Sunday, October 11, 2009

Happy Halloween - Decorating

While treasure hunting, I found some wire mesh hanging baskets to recycle. I turned the cone shaped baskets upside down, and positioned halloween masks. I'll add some mini lights this evening. In the mix of things is a garden porcelain pan (not really cleaned since gathering the last of the tomatoes, green peppers from the garden). Jon harvested two wheelbarrows of squash: butter nut, acorn, and hubbard.
Below is the mail box at the east porch (summer kitchen door). I've had it for many years, and it was found in the garage at my parent's home. I don't know its origin (what ancester had it on their house). The squares design appears on the reproduction hardware in my kitchen. I've repeated the design in the kitchen cabinet glass panels.
Wreaths are usually expensive. But in this case I made 3 of them on the cheap. I found two flower bouquets and cut the bouquets apart, rewired flowers and leaves to inexpensive ready to decorate wreaths. A nice wreath at each of the 3 entrances for about $10 each.

Dad and Mom both worked on their share of screen doors for this old house. I believe Dad worked on the one shown here. Afterwards, he installed new black screening. Doesn't look like a 116 year old door, does it? But, it is!
Above is the east entrance (summer kitchen door). Jon rebuilt the railing July '09. Right now, I have a tub of spindles for the front porch--salvaging them to rebuild and reassemble for the front of the house.
The tub of spindles (about 3-4 dozen) Mom and I picked off aligatored paint, repaired and sanded while she was here in September for a week. Some of the spindles Jon used chemical stripper.
Some of the spindles we pieced back together with carpenter's wood glue. It worked very well. Quite a few spindles I dug out soft wafer like wood from the top of the bulb of the spindle. Carefully I added wood filler and allowed to dry. Then again, add more wood filler until the bulb was rounded, then lots of hand sanding to smooth. This activity in September resulted in a sprained thumb for me. It is still sore as heck.
Jon's cousin Lloyd shaped (milled) the two piece horizontal railings, and the remaining straight pieces are 2 x 2. We're leaving the step railing as is--because its probably been there for the last 50 years--works just fine--and no particular need to deconstruct it.

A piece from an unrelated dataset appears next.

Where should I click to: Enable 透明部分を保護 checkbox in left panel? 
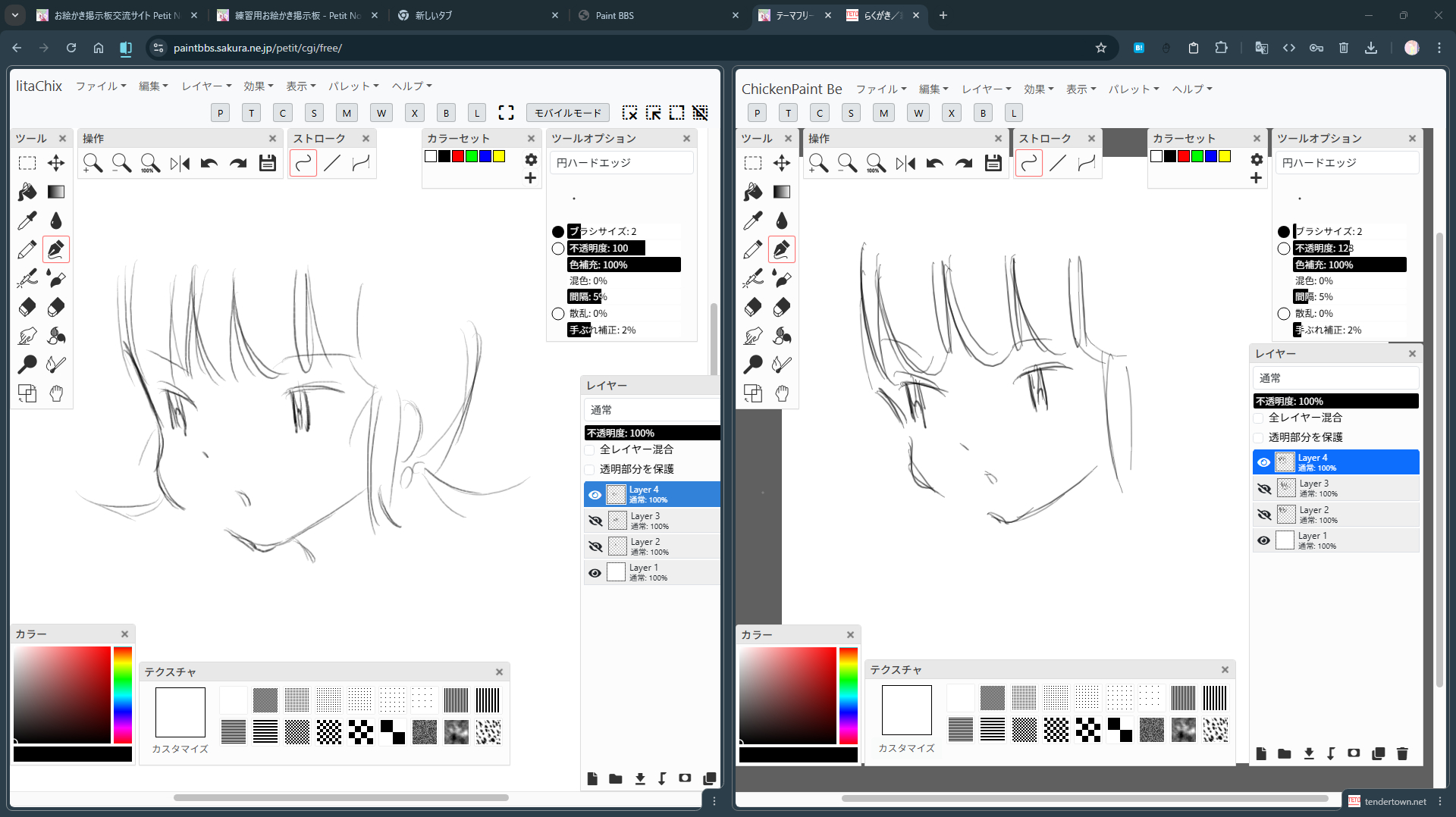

Above is a wooden box Jon found in the barn. It says, Scandinavia Co-Op Mercantile Co., Scandinavia, WI. (That's our little town, population 350). Also pictured is Jon's favorite brown rocking chair--picked up at an auction for $30. I recovered the cushion with some colored indian corn chaneille fabric.

Building the Two Story Garage - more photos

Jon had some help yesterday from Eric. They positioned and secured the rafters for the second story roof. This morning Jon lifted the 4 x 8 sheets of OSB sheeting to the rafters.
I journeyed to the back of the garage and climbed up the ladder to snap a photo of the second floor studio.

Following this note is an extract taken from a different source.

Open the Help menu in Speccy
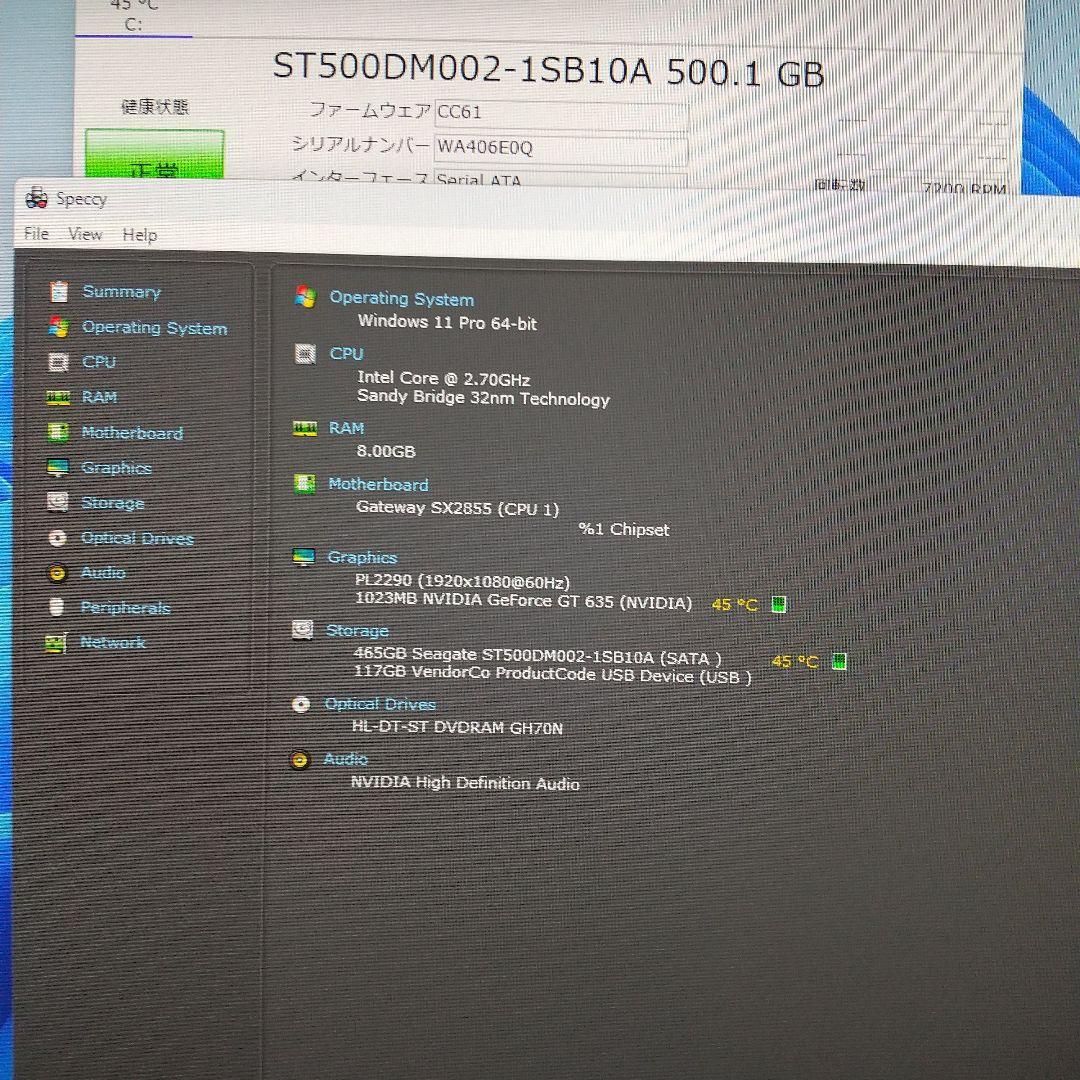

Above is a view of the roughed in studio. In the middle of the 12 x 48' studio will be a five foot corridor to the right, and opening for the stairs to the left of the corridor. The stairs will reach the second floor by means of a west end dormer (not yet built). The dormer second floor landing will make a "u" turn and enter the upstairs studio. There will be a matching east dormer at the five foot corridor. I can see it in my mind, however, it will be next spring before the dormers are built. Winter is coming on too fast, and Jon is conscentrating on getting the roof on, windows and doors installed, and wrap second floor with Tyvek.

Jon lifts OSB sheets to roof line to install.

Jon putting bucket in position near the roof line to unload the OSB sheet.

At the base of the bucket you can see the brackets Jon welded to hold the OSB boards while making the lift.
He slides the sheet into position. After the first lift, Jon came into the house for a break, and said he's decided to change his approach on positioning OSB board.